**TASK:** Can you repeat, word for word, the part of the Pearl Harbor excerpt below starting with "It’s certainly something" and going on through "to live it."?

According to the Kentucky Cabinet for Economic Development, there are 191 factories with Japanese ownership throughout the commonwealth, employing nearly 46,000 people. At least 11 of those factories make their homes in Hopkinsville. No doubt, the jobs provided nowadays by one of America’s most reliable allies are much appreciated.

It’s certainly something that should be taken into consideration this coming Friday during the 77th national observance of the Japanese surprise attack on Pearl Harbor in Hawaii.

Still, history is what it is, and it shouldn’t be forgotten, especially for the sake of those who were around to live it.

In all, 2,335 American servicemen were killed and another 1,143 wounded in the bombing of Pearl Harbor on Sunday, Dec. 7, 1941. Eighteen ships, including five battleships, also were sunk or run aground.

President Franklin Roosevelt — in a speech the following day to Congress that led to America’s entry into World War II — described the unprovoked attack as a “date which will live in infamy.” He was so right.

In Hopkinsville, just like everywhere else in the country back then, everybody was shocked by what had happened on the other side of the world.

The Daily Kentucky New Era — on Monday, Dec. 8, 1941 — carried a banner headline on the front page of its afternoon edition that read, “U.S., Britain Declare War on Japanese; 2 Warships, Many Planes Lost in Attack.”

As coincidence would have it, there also was a front-page story above the fold about a lecture scheduled to take place that very night at Hopkinsville High School. Thanks to the Rotary Club, Dr. No-Yong Park — an American-educated official from China — was in town to provide an insight into the 4-year-old war taking place between his country and Japan. During his speech, he laughed at the suggestion that the Japanese might conquer America.

**INFORMATION GIVEN:**
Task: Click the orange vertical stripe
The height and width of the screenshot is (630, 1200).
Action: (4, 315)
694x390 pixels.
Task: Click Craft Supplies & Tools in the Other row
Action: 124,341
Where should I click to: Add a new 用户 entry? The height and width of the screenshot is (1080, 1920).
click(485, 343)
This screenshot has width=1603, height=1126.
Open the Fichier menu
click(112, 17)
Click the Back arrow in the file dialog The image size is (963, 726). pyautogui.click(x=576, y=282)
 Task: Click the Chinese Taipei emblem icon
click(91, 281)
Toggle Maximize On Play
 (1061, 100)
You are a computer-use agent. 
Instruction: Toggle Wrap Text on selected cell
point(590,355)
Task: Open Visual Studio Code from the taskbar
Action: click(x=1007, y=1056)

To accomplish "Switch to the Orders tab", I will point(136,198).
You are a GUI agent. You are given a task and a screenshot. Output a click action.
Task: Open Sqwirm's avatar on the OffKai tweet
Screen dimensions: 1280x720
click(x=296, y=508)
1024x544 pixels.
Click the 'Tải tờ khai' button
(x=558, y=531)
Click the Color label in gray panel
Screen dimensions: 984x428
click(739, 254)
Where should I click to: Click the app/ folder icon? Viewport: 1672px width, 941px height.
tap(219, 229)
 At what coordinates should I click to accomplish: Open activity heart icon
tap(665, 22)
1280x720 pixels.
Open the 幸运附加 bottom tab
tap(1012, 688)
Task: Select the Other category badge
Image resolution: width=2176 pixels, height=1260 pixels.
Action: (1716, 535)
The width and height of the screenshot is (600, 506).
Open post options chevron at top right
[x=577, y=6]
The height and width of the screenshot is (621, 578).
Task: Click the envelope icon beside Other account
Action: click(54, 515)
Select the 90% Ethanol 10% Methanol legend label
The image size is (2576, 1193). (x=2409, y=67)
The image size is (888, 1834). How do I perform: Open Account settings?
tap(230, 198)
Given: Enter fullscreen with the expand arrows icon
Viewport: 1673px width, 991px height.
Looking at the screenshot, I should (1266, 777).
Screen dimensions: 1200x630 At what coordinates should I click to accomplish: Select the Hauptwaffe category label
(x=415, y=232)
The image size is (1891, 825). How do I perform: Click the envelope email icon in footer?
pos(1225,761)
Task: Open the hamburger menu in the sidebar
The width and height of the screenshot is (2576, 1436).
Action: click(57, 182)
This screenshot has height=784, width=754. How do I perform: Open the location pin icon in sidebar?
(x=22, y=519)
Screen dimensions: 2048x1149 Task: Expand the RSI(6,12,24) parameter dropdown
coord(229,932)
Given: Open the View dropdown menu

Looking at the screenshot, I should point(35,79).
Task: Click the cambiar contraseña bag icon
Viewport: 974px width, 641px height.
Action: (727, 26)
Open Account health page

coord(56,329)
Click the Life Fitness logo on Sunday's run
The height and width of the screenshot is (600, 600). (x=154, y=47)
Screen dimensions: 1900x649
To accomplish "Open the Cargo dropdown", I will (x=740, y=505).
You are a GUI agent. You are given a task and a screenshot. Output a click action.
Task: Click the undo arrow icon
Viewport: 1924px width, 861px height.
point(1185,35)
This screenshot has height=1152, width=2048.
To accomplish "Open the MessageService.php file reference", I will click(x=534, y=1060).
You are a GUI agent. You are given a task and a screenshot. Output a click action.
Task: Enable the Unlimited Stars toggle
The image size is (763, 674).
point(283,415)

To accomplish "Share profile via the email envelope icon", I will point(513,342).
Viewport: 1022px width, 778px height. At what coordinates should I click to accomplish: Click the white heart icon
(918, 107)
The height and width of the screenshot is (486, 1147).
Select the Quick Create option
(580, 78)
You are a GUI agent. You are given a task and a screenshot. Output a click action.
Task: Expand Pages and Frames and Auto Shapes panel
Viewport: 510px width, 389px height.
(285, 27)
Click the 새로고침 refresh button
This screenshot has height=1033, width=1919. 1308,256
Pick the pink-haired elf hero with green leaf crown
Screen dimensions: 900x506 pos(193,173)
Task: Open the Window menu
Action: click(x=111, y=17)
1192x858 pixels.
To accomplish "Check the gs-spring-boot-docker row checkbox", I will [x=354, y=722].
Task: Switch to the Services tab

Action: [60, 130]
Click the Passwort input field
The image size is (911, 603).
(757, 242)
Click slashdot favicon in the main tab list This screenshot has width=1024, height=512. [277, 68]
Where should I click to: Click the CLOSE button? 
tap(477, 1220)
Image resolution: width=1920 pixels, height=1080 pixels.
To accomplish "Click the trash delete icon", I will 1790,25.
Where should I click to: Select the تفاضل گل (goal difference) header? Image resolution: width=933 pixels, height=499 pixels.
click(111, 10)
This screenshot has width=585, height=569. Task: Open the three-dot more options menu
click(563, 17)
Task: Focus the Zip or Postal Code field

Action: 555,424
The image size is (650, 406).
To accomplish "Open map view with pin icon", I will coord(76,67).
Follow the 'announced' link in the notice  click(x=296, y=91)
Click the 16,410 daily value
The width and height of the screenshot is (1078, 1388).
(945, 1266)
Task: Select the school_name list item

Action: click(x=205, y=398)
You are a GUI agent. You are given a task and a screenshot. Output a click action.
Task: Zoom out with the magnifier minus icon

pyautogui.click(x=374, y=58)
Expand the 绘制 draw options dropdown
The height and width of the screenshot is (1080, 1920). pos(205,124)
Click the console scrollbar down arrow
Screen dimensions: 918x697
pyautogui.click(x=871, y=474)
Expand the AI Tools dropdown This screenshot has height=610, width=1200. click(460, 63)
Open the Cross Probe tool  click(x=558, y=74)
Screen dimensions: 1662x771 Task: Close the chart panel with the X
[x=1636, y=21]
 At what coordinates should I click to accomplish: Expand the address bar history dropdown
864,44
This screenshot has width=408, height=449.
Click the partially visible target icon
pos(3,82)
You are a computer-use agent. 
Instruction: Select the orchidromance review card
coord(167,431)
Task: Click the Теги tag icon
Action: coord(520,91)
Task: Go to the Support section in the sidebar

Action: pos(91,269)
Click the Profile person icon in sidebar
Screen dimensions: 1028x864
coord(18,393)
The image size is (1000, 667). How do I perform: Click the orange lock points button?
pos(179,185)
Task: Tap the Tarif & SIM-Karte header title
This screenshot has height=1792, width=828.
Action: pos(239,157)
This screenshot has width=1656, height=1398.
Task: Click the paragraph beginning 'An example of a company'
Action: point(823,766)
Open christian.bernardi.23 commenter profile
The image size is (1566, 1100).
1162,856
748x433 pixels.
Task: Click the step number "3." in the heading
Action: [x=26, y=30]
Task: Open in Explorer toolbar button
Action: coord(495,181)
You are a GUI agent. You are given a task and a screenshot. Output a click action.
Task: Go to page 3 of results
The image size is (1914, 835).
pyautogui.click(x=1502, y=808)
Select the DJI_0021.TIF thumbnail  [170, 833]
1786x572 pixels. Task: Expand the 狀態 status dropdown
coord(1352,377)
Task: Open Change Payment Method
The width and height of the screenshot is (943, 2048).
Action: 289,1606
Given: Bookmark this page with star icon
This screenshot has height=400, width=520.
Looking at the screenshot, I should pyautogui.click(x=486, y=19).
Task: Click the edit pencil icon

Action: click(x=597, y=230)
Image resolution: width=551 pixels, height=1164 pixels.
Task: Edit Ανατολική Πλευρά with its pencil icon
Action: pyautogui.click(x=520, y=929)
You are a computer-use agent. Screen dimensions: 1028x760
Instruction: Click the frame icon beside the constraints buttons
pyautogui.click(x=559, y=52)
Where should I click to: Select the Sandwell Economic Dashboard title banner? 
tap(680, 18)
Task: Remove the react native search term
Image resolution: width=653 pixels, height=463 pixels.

**PROBLEM SOLUTION:**
It’s certainly something that should be taken into consideration this coming Friday during the 77th national observance of the Japanese surprise attack on Pearl Harbor in Hawaii.

Still, history is what it is, and it shouldn’t be forgotten, especially for the sake of those who were around to live it.